XIII. Balizas Hoy ha sido un día muy largo. El trabajo no ha discurrido en el campo sino en la oficina. Una revisión de unas reclamaciones por parte de expropiados. En Galicia eso significa tener que deshacer un lío monumental. Como siempre tiene que estar listo para ayer. En el campo a veces el horario lo marcan las horas de luz solar. En la oficina los relojes. Con la edad uno va valorando eso de pasearse ya a las 18:31 por la calle, de vuelta a casa, haciendo tal vez una parada en la heladería, y todo ello con un aspecto razonablemente aseado.
Oscurece. Cómo se han acortado los días (aunque al principio digo que éste ha sido muy largo). Todos los años sucede lo mismo y todos los años no deja de sorprendernos lo mismo a todos. "¡Cómo se han acortado / alargado los días!", comentamos año tras año. Los fluorescentes, que a media tarde pasaban un poco desapercibidos, han ido ganando protagonismo según toma el mando el crepúsculo. Tiñen de una luz mate el departamento de Topografía; también los ordenadores, el mobiliario, el moderno plotter, los instrumentos de medición, las llanuras de planos, las murallas de archivos en papel ya de por sí descoloridos por humedad y polvo, las docenas de hojas sucias en las que alguien anotó una cifra o hizo un croquis para explicarse.
Acabo esta finca, apago el ordenador y me voy, mañana será otro día. Levanto la vista. La oficina, que en horario laboral acoge a menudo a 60 ó 70 personas, está vacía, o parece estarlo. El ajetreo humano reinante hace unas horas ha dejado paso a la existencia inerte de los objetos; el barullo de teléfonos, voces y teclados, a un silencio interrumpido apenas por el ruido de la corriente eléctrica, que pasa. Que corto.

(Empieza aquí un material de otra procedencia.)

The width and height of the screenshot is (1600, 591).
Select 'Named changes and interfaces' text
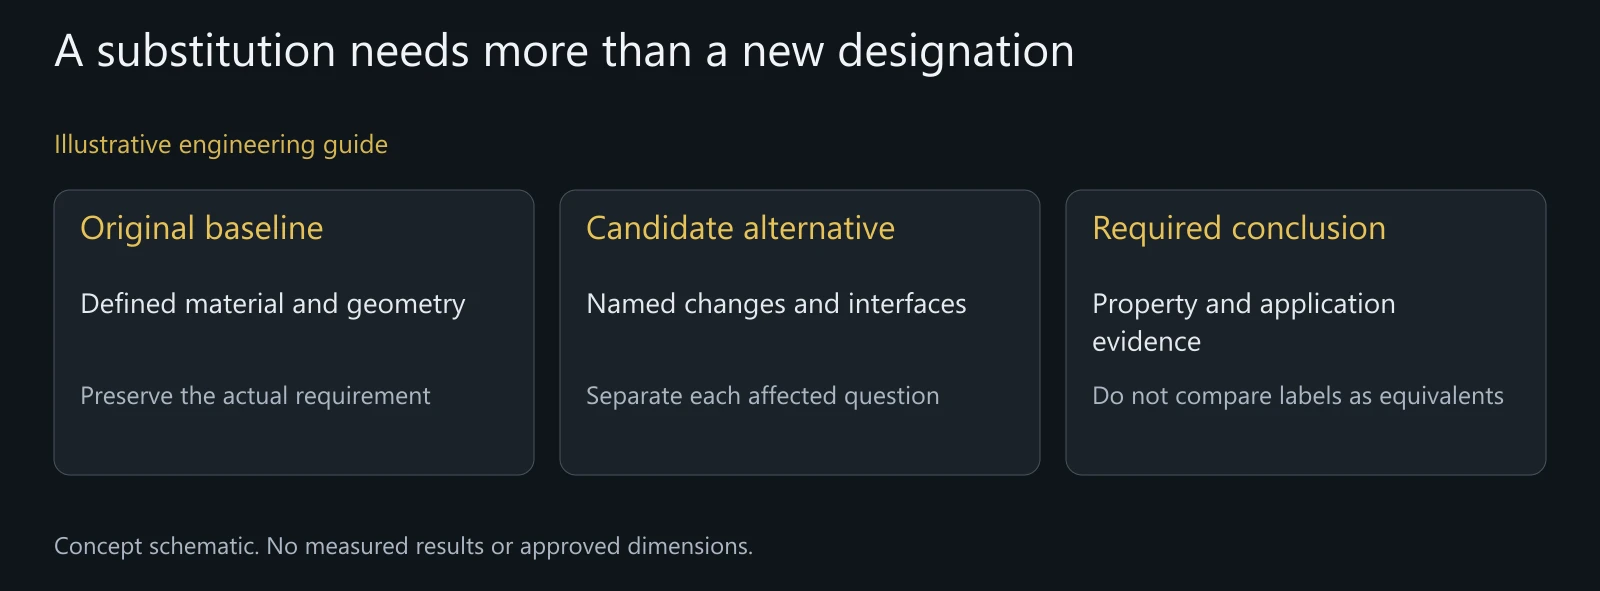click(x=776, y=304)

Me levanto. Me cruje la espalda. Demasiado tiempo sentado. Recojo cartera y chaqueta y enfilo mis pasos hacia la puerta. Para llegar a ella atravieso un pasillo enmoquetado. A la izquierda hay una sala de reuniones. Algo he visto por el rabillo del ojo en ella, algo que ha llamado mi atención: unas fotos. Enciendo la luz de esa sala de reuniones. Están colgadas en sus paredes. Fotos tipo orlas universitarias, pero de empleados. En su cabecera, como en algunas orlas, también pone el año en el que fueron sacadas. Me brota una sonrisa. Aparco por un instante mis ansias de libertad y recorro lentamente la sala, viendo las fotos. La gente retratada en ellas siempre sonríe: las fotos se sacan en la cena anual de la empresa, por lo que la actitud del fotografiado es, para entendernos, parecida a la de un invitado de boda. Ahí los tienes. A este, a ese, a aquella, a la otra... A algunos no he llegado a conocerlos. A otros sí, y con unos pocos me une un vínculo más estrecho que el meramente laboral: son amigos. A otros los conozco de vista. Algunos siguen, después de décadas, en la empresa. Otros ya no están en ella. Otros... sencillamente ya no están. Cuando doy con un caso de estos últimos me detengo un poco más, termino por suspirar, decido apagar la luz e irme.
Salir el último.
Al gritar "¿queda alguien?", mi voz... ¡qué extraña! Contemplar viejas fotos, pasear por tu antigua calle y no encontrar ya la mercería, comprobar en la contraportada de un disco que marcó tu vida que fue editado hace veintiún años. Sí, tu vida ya tiene marcas de veintiún años. Marcas, hitos, balizas que, mientras las corrientes del tiempo nos arrastran, permanecen inmóviles, y por eso mismo se nos alejan, ensanchando esa distancia a la que por llamar de algún modo llamamos nostalgia.